### DESCRIPTION OF THE TASK
Could you retype exactly the lines running from the line with "The image size is (1035, 401)." to the end of the data, both included, and nothing else?

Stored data

********

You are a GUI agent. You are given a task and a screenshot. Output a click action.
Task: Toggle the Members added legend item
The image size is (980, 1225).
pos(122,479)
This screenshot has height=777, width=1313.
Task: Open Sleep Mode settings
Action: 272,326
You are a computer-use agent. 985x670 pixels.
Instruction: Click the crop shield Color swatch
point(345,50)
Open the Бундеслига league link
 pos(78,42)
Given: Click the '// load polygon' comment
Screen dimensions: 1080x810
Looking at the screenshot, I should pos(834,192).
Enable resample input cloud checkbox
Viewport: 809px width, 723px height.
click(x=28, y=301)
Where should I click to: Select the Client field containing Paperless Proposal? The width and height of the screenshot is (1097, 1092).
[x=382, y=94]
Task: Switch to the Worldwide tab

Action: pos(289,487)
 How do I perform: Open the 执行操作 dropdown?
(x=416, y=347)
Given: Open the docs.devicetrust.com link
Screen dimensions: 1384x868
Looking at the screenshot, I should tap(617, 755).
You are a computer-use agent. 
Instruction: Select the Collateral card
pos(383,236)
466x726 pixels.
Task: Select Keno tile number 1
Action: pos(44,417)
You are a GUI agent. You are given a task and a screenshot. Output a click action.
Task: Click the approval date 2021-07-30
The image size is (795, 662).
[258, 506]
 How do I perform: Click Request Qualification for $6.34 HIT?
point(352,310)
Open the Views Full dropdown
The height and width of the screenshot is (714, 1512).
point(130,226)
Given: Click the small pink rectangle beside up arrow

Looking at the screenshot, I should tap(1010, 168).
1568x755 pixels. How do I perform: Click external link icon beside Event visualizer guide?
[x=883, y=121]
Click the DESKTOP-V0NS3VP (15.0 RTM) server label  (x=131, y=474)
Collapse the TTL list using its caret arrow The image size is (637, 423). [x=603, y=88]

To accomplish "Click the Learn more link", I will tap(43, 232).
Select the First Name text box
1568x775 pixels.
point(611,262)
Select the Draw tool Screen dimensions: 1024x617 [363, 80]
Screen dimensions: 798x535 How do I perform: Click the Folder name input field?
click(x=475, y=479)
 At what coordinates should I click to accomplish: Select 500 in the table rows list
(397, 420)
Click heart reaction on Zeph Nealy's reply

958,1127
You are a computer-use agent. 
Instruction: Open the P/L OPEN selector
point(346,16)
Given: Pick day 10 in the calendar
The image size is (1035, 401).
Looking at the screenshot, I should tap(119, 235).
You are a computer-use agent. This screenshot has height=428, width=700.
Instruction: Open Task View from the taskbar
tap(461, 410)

********

### ANSWER BOX
The image size is (1035, 401).
Looking at the screenshot, I should tap(119, 235).
You are a computer-use agent. This screenshot has height=428, width=700.
Instruction: Open Task View from the taskbar
tap(461, 410)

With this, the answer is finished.